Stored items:
##############################

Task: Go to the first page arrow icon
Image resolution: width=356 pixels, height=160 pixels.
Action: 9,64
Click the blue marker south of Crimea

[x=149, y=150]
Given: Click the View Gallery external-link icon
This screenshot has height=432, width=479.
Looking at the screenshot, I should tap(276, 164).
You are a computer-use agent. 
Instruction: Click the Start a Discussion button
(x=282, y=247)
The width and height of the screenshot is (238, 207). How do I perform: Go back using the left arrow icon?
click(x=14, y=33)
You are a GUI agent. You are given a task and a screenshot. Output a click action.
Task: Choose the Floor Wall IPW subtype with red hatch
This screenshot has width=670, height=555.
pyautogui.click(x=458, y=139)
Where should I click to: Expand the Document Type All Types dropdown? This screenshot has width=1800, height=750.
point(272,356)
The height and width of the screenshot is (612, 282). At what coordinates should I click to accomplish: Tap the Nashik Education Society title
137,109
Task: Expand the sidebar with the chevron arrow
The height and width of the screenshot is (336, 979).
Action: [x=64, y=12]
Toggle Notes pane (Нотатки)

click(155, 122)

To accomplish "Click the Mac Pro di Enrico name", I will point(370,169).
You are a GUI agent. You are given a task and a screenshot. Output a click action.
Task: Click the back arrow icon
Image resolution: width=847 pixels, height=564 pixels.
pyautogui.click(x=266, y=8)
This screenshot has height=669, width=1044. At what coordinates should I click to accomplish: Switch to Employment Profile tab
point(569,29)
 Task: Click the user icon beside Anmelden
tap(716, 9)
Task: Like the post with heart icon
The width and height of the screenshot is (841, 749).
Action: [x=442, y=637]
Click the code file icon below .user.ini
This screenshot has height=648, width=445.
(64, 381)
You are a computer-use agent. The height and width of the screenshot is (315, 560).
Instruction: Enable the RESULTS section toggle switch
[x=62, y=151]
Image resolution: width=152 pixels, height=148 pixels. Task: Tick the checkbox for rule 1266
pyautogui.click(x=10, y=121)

##############################

▶ _TO DO_: Beginning with the top line of the data above, output every line exactly until the one that contains "Given: Click the", and include that one too.

▶ _RESPONSE TO THIS EXERCISE_:
Task: Go to the first page arrow icon
Image resolution: width=356 pixels, height=160 pixels.
Action: 9,64
Click the blue marker south of Crimea

[x=149, y=150]
Given: Click the View Gallery external-link icon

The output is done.